Work to complete => Repeat the records word for word, from the line holding "Where should I" through the end of the records, inclusive. Leave out the pictures.

Available data =>
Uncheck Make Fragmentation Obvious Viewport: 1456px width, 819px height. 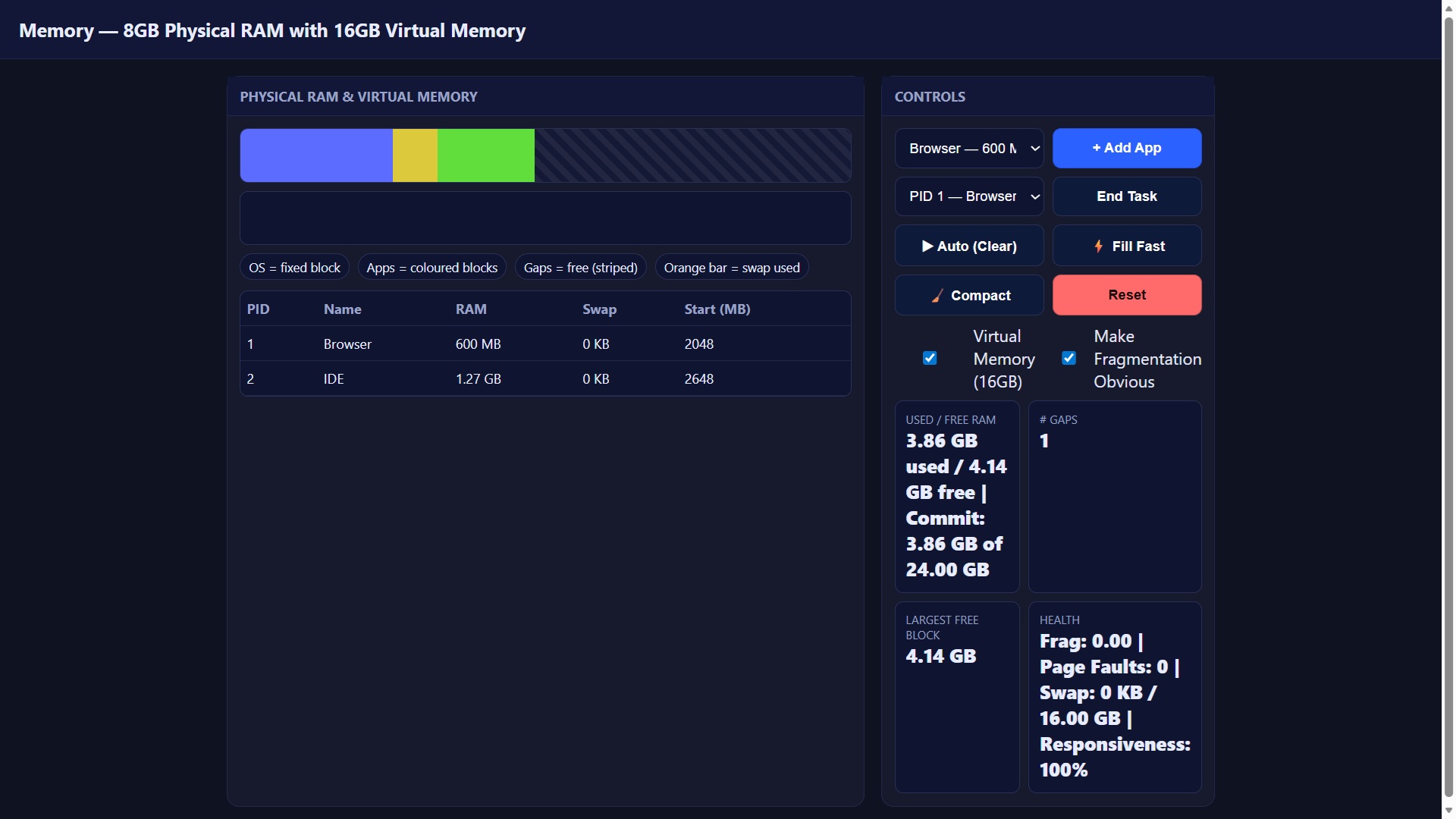1069,358
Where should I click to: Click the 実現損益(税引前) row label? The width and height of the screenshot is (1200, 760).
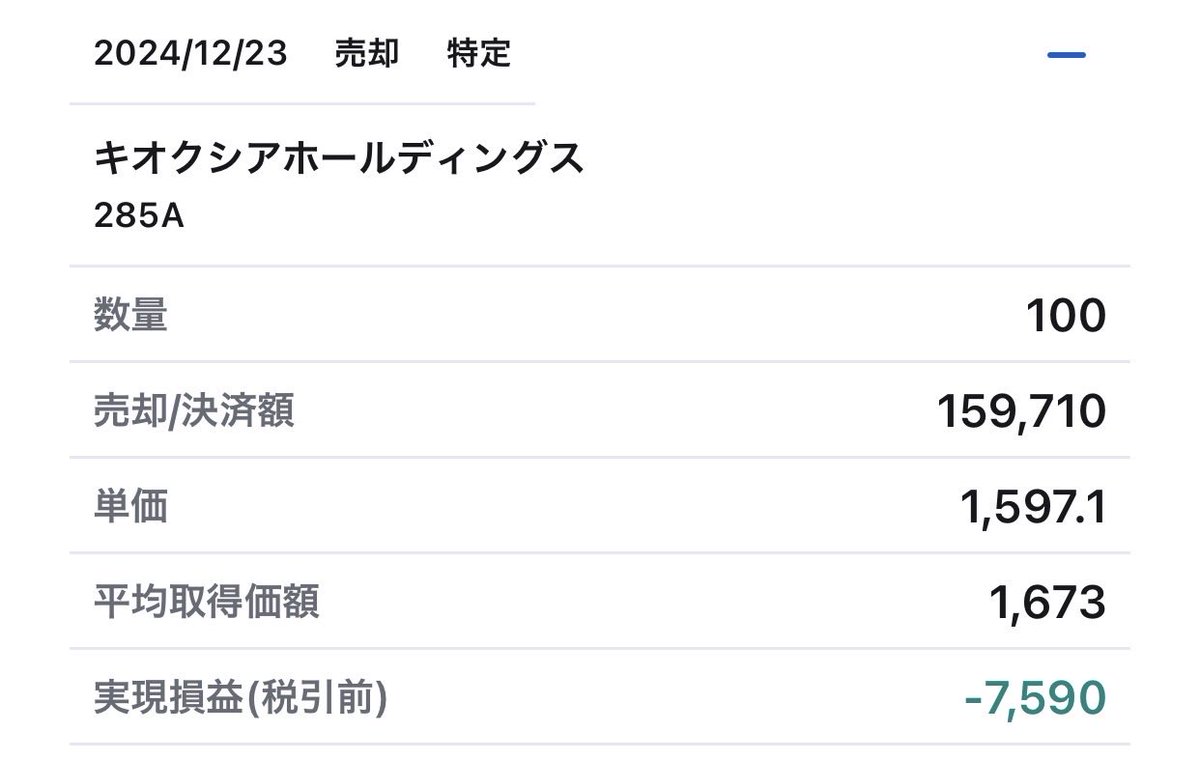[240, 698]
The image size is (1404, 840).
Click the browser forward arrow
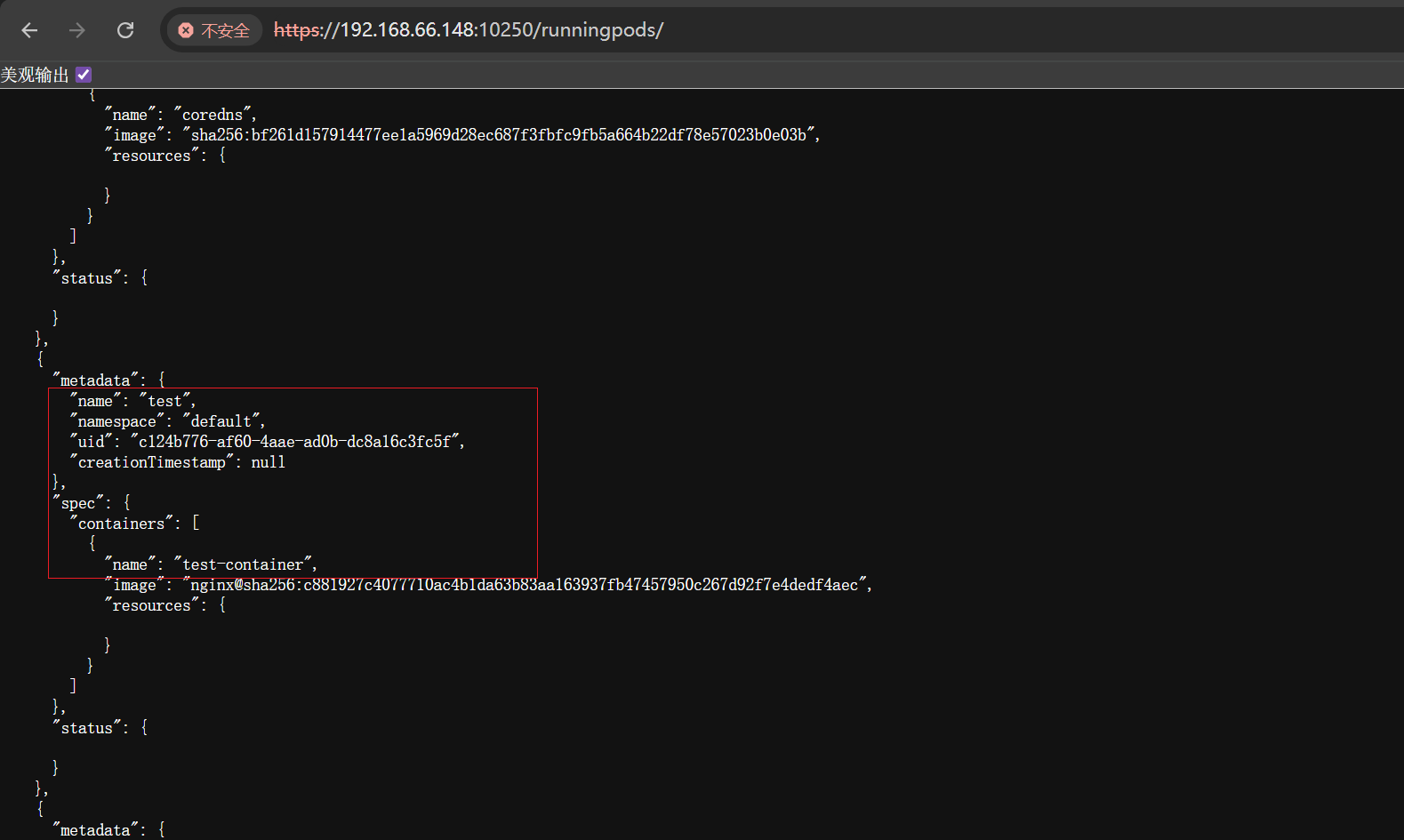click(77, 30)
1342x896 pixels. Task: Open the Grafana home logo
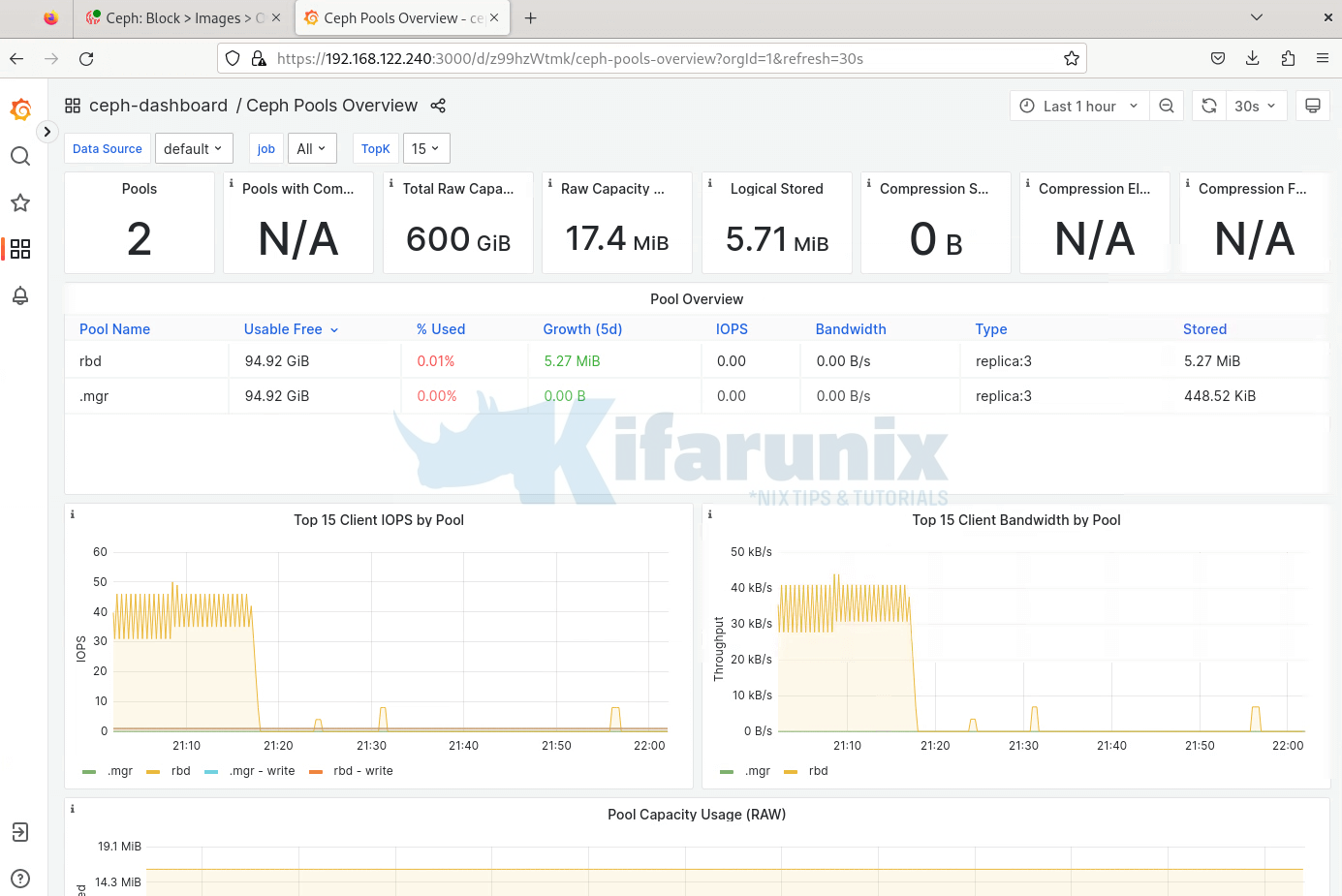pyautogui.click(x=20, y=109)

Reply to the exercise =>
Where should I click to: Click the 実現損益(税引前) row label? The width and height of the screenshot is (1200, 760).
[240, 698]
The image size is (1404, 840).
Click the browser forward arrow
click(77, 30)
1342x896 pixels. Task: Open the Grafana home logo
pyautogui.click(x=20, y=109)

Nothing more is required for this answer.